No artigo 24 figuram as competências concorrentes entre a União, os Estados e o Distrito Federal. É preciso observar que, nesse caso, são assuntos sobre os quais esses entes federativos podem legislar. O inciso IX diz ser matéria concorrente de todos: a educação, a cultura, o ensino e o desporto.

Destaque-se, também, o que dizem os quatro parágrafos deste artigo:

§ 1 No âmbito da legislação concorrente, a competência da União limitar-se-á a estabelecer normas gerais.
§ 2 A competência da União para legislar sobre normas gerais não exclui a competência suplementar dos Estados.
§ 3 Inexistindo lei federal sobre normas gerais, os Estados exercerão a competência legislativa plena, para atender a suas peculiaridades.
§ 4 A superveniência de lei federal sobre normas gerais suspende a eficácia da lei estadual, no que lhe for contrário.

Porém, os Municípios, pelo inciso II do art. 30 da Constituição, usufruem da competência de suplementar a Legislação Federal e Estadual no que couber. Portanto, os assuntos de interesse local (art. 30, I) podem ser objeto de normas suplementares.
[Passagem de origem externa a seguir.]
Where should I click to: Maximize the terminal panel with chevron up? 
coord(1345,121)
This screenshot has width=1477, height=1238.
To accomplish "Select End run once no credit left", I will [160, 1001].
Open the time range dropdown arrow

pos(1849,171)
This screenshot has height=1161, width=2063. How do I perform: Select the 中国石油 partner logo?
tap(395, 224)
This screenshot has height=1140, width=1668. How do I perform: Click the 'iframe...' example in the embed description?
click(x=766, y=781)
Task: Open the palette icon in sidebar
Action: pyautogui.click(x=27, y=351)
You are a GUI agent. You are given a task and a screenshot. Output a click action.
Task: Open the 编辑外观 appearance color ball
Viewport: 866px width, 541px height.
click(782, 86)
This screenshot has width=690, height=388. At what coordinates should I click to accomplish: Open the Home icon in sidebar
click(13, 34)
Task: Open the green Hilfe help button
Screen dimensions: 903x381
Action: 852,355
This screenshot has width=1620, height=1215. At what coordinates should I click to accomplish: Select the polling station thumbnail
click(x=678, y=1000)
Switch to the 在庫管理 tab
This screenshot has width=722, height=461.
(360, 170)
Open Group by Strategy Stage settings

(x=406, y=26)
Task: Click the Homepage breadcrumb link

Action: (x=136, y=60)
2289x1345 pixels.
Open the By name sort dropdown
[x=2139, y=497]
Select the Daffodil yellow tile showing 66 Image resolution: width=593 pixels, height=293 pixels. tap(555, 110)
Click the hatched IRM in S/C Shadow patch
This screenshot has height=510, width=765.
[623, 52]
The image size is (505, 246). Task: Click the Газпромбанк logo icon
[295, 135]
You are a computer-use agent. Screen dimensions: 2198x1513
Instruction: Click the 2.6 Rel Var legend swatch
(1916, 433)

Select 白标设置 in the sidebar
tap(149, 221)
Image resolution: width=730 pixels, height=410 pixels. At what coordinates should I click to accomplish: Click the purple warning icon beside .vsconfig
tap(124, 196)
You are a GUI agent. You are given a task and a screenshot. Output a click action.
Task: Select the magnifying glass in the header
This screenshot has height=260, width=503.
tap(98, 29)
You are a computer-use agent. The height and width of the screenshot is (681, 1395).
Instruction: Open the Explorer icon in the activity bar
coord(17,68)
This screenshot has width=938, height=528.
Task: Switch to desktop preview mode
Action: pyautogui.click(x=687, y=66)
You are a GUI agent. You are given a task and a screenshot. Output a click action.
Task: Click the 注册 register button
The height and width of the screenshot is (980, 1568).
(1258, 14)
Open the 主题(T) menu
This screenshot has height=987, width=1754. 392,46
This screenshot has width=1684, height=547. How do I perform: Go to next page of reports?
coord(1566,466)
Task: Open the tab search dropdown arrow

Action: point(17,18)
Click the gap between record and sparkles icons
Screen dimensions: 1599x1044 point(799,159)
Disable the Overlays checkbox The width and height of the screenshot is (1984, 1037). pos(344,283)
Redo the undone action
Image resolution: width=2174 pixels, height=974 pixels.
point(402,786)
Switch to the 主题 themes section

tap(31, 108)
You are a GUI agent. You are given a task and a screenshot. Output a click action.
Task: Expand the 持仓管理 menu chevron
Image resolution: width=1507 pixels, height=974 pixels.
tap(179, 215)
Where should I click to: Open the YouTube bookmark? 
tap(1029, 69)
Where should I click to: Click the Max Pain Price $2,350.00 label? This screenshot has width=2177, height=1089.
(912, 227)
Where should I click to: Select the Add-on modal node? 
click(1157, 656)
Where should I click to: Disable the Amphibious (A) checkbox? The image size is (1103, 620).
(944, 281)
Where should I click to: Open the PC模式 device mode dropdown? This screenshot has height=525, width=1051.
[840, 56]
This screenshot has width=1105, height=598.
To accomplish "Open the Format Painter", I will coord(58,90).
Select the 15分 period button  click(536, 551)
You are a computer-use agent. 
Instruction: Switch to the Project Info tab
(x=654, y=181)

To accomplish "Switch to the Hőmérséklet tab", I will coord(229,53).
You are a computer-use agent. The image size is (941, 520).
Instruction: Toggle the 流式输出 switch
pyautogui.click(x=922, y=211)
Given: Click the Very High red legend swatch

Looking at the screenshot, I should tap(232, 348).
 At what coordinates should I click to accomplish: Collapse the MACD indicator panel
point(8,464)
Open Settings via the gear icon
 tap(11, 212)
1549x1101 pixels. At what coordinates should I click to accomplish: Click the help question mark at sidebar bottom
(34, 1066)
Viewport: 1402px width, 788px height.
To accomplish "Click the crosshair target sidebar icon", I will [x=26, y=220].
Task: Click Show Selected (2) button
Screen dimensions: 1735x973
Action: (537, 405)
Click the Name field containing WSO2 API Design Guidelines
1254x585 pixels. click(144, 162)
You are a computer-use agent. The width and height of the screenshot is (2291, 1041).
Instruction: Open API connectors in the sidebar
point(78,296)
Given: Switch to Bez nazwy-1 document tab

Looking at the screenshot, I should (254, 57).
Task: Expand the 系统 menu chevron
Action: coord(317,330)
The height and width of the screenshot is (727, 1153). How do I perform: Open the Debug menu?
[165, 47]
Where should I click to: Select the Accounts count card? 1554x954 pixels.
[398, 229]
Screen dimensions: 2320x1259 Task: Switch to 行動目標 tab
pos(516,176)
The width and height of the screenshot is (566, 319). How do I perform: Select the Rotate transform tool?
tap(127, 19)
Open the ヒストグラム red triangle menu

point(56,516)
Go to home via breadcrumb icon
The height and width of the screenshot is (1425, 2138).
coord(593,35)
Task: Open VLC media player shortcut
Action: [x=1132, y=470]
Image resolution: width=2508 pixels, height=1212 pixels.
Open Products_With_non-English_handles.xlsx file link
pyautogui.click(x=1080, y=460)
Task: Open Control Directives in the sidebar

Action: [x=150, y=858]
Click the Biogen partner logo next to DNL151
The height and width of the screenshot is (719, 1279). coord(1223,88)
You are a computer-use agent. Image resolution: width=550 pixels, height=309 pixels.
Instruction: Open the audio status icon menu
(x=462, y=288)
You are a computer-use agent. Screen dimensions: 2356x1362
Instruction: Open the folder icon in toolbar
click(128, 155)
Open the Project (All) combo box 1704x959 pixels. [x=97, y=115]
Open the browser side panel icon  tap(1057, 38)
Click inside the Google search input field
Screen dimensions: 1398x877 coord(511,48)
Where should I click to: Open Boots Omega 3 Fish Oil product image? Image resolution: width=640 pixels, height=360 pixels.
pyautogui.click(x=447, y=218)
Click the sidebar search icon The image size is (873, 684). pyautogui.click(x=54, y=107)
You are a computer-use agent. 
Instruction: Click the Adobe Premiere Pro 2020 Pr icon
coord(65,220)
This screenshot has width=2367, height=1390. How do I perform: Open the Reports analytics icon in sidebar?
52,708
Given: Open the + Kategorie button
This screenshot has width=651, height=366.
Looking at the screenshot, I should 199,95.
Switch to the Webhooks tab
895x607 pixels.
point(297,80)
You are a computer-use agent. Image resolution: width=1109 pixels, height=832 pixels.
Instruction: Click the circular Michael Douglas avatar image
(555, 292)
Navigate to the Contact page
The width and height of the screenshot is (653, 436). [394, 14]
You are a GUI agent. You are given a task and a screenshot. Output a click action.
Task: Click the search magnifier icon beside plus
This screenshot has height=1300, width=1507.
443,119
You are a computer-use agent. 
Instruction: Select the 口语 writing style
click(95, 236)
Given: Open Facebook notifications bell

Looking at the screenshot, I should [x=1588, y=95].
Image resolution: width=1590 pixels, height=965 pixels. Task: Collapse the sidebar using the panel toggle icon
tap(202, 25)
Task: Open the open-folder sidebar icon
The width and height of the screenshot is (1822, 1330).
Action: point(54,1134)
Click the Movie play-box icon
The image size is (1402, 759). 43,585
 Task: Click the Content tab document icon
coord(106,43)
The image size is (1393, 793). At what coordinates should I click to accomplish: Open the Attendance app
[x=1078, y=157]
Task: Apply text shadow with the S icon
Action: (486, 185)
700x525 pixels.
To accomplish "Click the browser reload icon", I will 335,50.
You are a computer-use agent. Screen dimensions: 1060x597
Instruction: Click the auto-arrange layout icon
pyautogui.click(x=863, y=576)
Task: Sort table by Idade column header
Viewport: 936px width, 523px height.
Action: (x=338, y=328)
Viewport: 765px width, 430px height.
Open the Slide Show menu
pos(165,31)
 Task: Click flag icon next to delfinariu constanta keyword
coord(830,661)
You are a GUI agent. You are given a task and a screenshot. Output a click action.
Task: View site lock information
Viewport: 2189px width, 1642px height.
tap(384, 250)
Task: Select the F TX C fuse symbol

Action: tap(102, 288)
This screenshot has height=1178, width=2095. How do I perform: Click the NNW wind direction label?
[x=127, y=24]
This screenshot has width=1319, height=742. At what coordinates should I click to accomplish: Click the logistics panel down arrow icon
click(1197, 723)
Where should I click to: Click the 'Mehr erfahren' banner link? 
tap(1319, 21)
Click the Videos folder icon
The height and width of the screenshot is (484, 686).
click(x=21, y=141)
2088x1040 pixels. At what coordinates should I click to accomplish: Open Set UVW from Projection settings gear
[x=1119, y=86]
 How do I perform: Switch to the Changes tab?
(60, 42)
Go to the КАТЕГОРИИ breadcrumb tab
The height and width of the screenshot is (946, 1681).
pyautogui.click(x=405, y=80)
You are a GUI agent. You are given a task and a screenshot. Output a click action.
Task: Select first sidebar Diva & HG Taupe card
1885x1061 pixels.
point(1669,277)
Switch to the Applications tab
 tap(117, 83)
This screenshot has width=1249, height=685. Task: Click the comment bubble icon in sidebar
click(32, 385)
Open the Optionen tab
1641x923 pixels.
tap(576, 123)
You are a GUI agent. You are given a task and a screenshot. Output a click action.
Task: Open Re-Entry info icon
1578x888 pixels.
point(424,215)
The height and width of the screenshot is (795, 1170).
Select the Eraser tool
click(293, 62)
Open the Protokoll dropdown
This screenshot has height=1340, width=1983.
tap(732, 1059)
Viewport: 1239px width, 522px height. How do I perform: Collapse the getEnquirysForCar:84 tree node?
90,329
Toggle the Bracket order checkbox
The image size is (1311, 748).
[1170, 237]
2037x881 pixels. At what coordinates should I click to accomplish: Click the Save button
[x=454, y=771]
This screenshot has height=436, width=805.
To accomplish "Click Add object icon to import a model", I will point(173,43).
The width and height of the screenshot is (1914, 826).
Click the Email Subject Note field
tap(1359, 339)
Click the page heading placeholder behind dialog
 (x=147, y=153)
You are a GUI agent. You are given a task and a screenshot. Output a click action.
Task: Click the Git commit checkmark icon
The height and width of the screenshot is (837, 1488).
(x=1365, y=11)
Ora, o inciso VI do artigo 30 diz que compete aos Municípios manter programas de educação pré-escolar e de ensino fundamental com a cooperação técnica e financeira da União e dos Estados. Isto configura o exercício conjunto de competências materiais comuns entre todos esses sujeitos políticos de direito público. A competência material comum é uma forma de atuação concorrente em que tal exercício é conjunto entre os entes públicos diante um assunto de magna importância. A índole social das matérias arroladas no art. 23 apela para uma conjugação articulada, descentralizada e permanente de esforços na execução de uma finalidade comum.

A delegação de competências aos Estados, por sua vez, está no art. 22, § único, que diz:

“Lei complementar poderá autorizar os Estados a legislar sobre questões específicas das matérias relacionadas neste artigo”.

Essa é uma possibilidade afeita aos Estados desde que o legislador federal o queira fazer sempre em benefício de uma descentralização adequada.

A colaboração recíproca, além de revogar o precedente sistema hierárquico ou dualista, comumente centralizado, reconhece a dignidade e a autonomia próprias dos entes federativos e postula o diálogo e a busca do consenso dentro das normas gerais e da articulação entre as competências.

A colaboração recíproca, exercida e efetivada na prática, está posta na Constituição Federal em seu art. 211 e especificamente no § 4.º. Por isso, constitui um elemento fundamental na atuação do conselheiro.

Texto retirado do Módulo 2 “Concepção, Estrutura e Funcionamento”, Caderno 1, das publicações da SEB/MEC sobre o Programa de  Formação Continuada de Conselheiros Municipais de Educação. Páginas de 16 a 24. Ministério da Educação. Secretaria de Educação Básica.